Fig 174 ulos pinunsaan

Ritual cloth for clothing, wrapping and shroud, Toba Batak people, Porsea district, north Sumatra, Indonesia, cotton, natural dyes, supplementary warp weave, supplementary weft weave, warp ikat, twining 125.0 x 225.0 cm Australian National Gallery 1984.256

Fig 175 - bulang

Woman's headcloth, Simalungun Batak people, north Sumatra, Indonesia, handspun cotton, natural dyes supplementary weft weave, supplementary warp weave 187.0 x 35.0 cm Australian National Gallery 1984.1247

On certain Toba Batak ritual textiles (ulos), such as the ulos ragidup and the seemingly identical ulos pinunsaan, (also known as pinussaan and nipussaan after the term sometimes used for the white inset panels, pussa), the widest band of supplementary weft patterns (pina halak) at each end are distinctly though schematically male and female. The male pin a halak band is composed of elongated triangular shapes (baoa) while the dominant female motif in the other pina halak band is the rhomb (boru-boru). (The terms tulang baoa and boru are also used to refer to key elements in the Toba Batak kinship system.) When using the cloths to cover the dead or to envelop the living, Toba Bataks are careful to extend the end appropriate to the gender of the recipient.
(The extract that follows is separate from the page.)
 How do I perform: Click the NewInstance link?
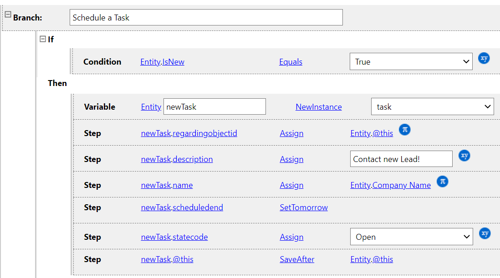coord(318,107)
A complicated and ordered sequence of weaving the intricate, supplementary weft ends containing these male and female motifs, in the sacred tricolour of black, white and red, is strictly observed - even by younger weavers who are uncertain or ignorant of the sexual references of these ancient motifs. In the Porsea district on the eastern shores of Lake Toba, the three central sections of the ulos pinunsaan are woven separately, cut and then sewn together with the side panels to form a completed cloth. The ulos ragidup that are woven by the Toba Batak peoples south of the lake and the brick-red woman's headcloth (bulang) from the Simalungun Batak (sometimes also referred to as the Eastern Batak or Batak Timur) have an elaborately woven central section. The two end panels are not woven separately but are worked on a second, white warp which is inserted during the weaving process (Gittinger, 1975: 13-15). This difficult and lengthy procedure can only be understood through an awareness of the supernatural powers that these traditional cloths are thought to possess and the notion of an unbroken, circulating warp as a metaphor linking male and female realms. Both cloths probably date from the early twentieth century.


Pages 365, 366

With the increase in Western education in Southeast Asia from the end of the nineteenth century, messages and personal signatures in Romanized lettering began to appear on many textiles. In particu¬lar, the practice of signing garments became popular among weavers in the Christian areas of Indonesia where initials or even full names appear in warp ikat. Where textiles are intended to convey a message or greeting, this is sometimes spelt out on the cloth. The most popular message in the Malay peninsula and the Indonesian archipelago conveys good wishes for the use or wearing of the cloth (selamat pakai), while many Batak ceremonial ulos gifts are now emblazoned with the greeting Horas Mahita or a detailed embroidered account of the occasion and the names of the leading participants.